Development and Evaluation of an Integrated Water, Salinity, and Nitrogen Model: ENVIRON-GRO.

Salinity in irrigated cropland significantly affects food and fiber production. Thus it is imperative to understand the interaction between soil water salinity and crop yield. A simulation model was developed to evaluate the integrated effects of water, salinity, and nitrogen on crop growth. The model can be used to evaluate: (1) response of plant to water, salinity and N stresses; (2) water, salt, and nitrogen dynamics in the soil profile; and (3) balances of water, salt and nitrogen to improve water and fertilizer use efficiency and assess salt and nitrate leaching. The simulated relative yields of cotton and salt distribution from the ENVIRO-GRO model were compared with measured yields and salt distribution from a three-year field experiment in Xinjiang, China. A good agreement between simulated and observed cotton relative yield and average electrical conductivity of saturated extract (ECe) in root zone was observed.

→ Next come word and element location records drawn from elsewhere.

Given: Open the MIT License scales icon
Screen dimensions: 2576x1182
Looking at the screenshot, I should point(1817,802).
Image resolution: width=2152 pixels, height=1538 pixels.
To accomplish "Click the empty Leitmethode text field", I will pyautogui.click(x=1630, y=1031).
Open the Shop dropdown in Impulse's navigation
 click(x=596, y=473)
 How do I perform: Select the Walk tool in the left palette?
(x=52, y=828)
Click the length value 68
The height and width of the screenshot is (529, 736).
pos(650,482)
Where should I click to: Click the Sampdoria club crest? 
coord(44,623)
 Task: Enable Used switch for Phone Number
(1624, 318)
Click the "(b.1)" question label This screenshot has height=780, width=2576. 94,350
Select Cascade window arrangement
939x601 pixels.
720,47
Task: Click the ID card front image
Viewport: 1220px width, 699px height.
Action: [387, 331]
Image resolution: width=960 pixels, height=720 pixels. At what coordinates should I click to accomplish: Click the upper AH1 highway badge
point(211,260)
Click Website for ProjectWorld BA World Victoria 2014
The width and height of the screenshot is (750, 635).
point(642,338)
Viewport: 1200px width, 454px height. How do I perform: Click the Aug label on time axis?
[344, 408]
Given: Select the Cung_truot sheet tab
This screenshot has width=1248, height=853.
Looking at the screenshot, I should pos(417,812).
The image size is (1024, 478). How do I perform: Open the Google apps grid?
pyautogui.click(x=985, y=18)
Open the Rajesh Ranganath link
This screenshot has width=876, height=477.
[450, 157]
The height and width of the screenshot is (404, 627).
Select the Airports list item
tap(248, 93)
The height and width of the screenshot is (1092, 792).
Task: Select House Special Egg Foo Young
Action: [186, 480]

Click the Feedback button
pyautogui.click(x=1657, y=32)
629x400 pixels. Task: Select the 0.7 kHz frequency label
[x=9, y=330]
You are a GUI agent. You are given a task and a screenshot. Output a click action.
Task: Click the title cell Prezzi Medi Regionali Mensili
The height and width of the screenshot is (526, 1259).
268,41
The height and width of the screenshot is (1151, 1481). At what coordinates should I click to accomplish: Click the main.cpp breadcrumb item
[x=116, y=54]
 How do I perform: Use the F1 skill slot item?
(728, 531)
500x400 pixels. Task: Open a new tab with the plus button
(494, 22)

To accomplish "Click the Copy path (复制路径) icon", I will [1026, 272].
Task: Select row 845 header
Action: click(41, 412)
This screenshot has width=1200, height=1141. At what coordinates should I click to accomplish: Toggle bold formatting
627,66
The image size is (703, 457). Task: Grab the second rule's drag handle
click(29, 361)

Both simulated and measured data showed that salt accumulation in the soil profile increased as irrigation water salinity level increased, depending on irrigation water salinity and irrigation scheduling. Cotton yield was not influenced by water salinity in the first year, but decreased significantly as the salinity level of the irrigation water increased in the second and third year. A comparison between ENVIRO-GRO (transient-state model) and WATSUIT (steady-state model) reveals that the WATSUIT predicted higher average EC_e values in the root zone, which often overestimated the negative impact of saline water irrigation. Our results showed that the ENVIRO-GRO model can be used with confidence in simulating the consequences of irrigation management options under saline conditions.